# GIVEN RECORDS
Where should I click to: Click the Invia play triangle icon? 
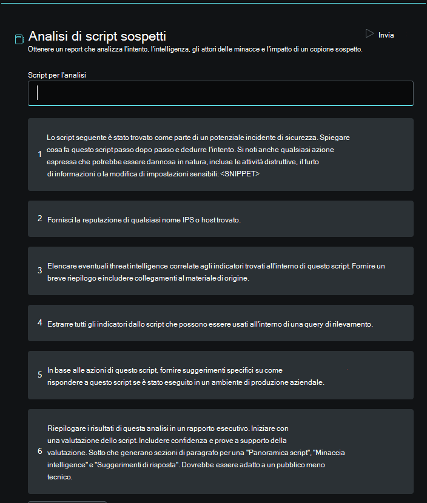click(x=369, y=34)
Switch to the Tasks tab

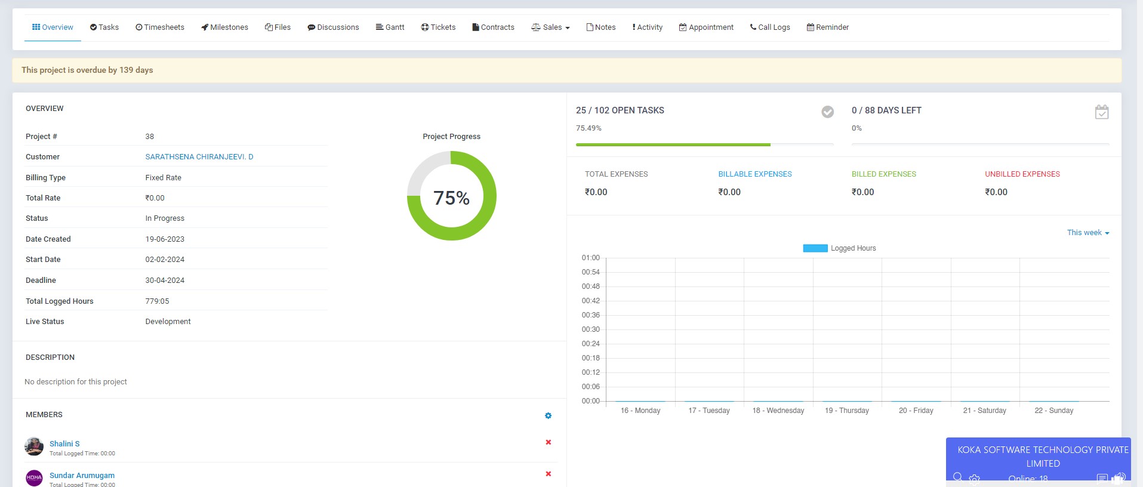[x=104, y=27]
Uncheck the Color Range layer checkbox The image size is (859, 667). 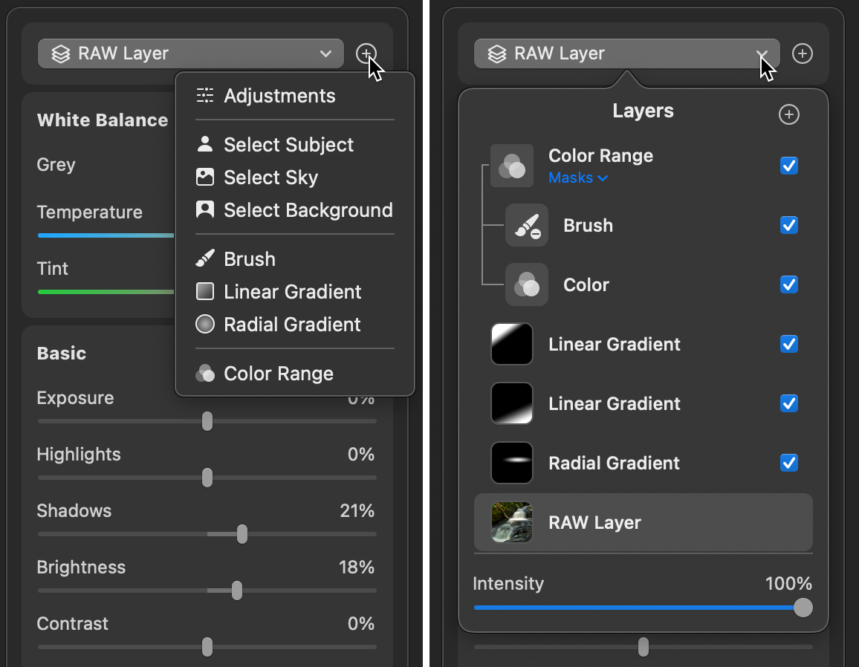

# BRIEF
What you return must match, line for line, the records from the line containing "Switch to the Tasks tab" through their end, with both ends included and no pictures.

# ANSWER
Switch to the Tasks tab

[x=104, y=27]
Uncheck the Color Range layer checkbox The image size is (859, 667). 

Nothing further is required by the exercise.